Biographie
Jordi Sànchez i Picanyol est né le 1er octobre 1964 à Barcelone, en Espagne. Diplômé en sciences politiques de l'Université autonome de Barcelone en 1991, il devient professeur agrégé de sciences politiques à l'Université de Barcelone et enseigne dans plusieurs institutions. Son parcours académique est complété par des rôles dans diverses fondations, notamment comme directeur adjoint puis directeur de la Fondation Jaume Bofill, et comme adjoint du médiateur de Catalogne, Rafael Ribó. Il a également été conseiller à la Corporació Catalana de Mitjans Audiovisuals et analyste politique dans plusieurs médias.

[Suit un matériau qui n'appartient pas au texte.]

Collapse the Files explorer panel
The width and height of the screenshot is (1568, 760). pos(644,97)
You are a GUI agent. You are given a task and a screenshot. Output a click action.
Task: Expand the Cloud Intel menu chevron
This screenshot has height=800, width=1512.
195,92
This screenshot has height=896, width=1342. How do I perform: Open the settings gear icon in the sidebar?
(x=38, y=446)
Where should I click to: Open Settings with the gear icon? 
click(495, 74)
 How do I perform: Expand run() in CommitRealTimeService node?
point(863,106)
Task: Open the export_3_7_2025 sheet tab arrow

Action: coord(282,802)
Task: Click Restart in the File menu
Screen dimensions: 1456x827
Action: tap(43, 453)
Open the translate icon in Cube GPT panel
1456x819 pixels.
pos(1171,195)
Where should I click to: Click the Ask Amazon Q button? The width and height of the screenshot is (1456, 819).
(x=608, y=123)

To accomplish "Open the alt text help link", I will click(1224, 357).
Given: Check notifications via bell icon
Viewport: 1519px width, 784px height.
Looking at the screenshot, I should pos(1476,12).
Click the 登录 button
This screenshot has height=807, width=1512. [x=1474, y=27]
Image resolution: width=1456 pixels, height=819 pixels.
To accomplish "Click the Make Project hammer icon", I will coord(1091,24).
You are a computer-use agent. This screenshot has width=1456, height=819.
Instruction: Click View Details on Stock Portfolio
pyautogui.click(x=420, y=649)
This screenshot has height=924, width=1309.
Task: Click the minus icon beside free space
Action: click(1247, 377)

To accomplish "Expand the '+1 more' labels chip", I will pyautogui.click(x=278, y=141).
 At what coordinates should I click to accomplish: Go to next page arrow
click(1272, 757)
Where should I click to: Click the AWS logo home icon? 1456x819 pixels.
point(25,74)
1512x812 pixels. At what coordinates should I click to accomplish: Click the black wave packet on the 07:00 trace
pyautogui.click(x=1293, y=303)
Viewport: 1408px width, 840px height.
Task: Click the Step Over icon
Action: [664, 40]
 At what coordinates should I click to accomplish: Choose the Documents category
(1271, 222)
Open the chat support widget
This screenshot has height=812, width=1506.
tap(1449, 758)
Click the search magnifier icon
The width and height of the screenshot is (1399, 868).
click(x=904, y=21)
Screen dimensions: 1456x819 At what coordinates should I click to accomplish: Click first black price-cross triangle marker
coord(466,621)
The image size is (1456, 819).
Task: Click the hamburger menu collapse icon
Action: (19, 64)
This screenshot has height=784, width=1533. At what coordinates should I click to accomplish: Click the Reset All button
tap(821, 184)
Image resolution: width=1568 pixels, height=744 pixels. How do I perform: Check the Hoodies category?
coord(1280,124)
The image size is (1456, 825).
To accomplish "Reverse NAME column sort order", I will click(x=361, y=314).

Son engagement politique débute dans les années 1980 avec l'association Crida a la Solidaritat, aux côtés d'Àngel Colom. Il est ensuite lié à Initiative pour la Catalogne Verts (ICV) avant de s'orienter vers le mouvement indépendantiste catalan. En 2015, il devient président de l'Assemblée nationale catalane (ANC), une organisation majeure du mouvement souverainiste, où il promeut un discours social de l'indépendantisme, arguant qu'un État catalan indépendant pourrait résoudre les urgences sociales de la région. Sous sa présidence, l'ANC joue un rôle central dans la création de la coalition Ensemble pour le oui pour les élections catalanes de 2015.
En 2017, Jordi Sànchez est mis en examen pour sédition par l'Audience nationale espagnole en raison de son rôle dans les manifestations du 20 septembre 2017, lors de l'opération Anubis. Il est placé en détention préventive le 16 octobre 2017, puis condamné à neuf ans de prison pour sédition le 14 octobre 2019 par le Tribunal suprême espagnol. Cette condamnation est confirmée par le Tribunal constitutionnel en 2021, bien que deux juges aient exprimé des réserves quant à son impact sur les droits de réunion et d'expression.
Malgré son incarcération, Jordi Sànchez reste une figure politique active. Il est élu député au Parlement de Catalogne en 2017 sous la bannière de Junts per Catalunya, mais ne peut siéger en raison de sa détention. En 2018, il est proposé comme candidat à la présidence de la Généralité de Catalogne par Carles Puigdemont, mais sa candidature est bloquée par les autorités judiciaires espagnoles. Il devient ensuite secrétaire général d'Ensemble pour la Catalogne en 2020, un parti qu'il dirige jusqu'en 2022.
Son parcours est marqué par des prises de position en faveur des droits politiques et des libertés, ainsi que par des critiques internationales, notamment d'Amnesty International et de l'ONU, qui ont qualifié son emprisonnement d'excessif et disproportionné.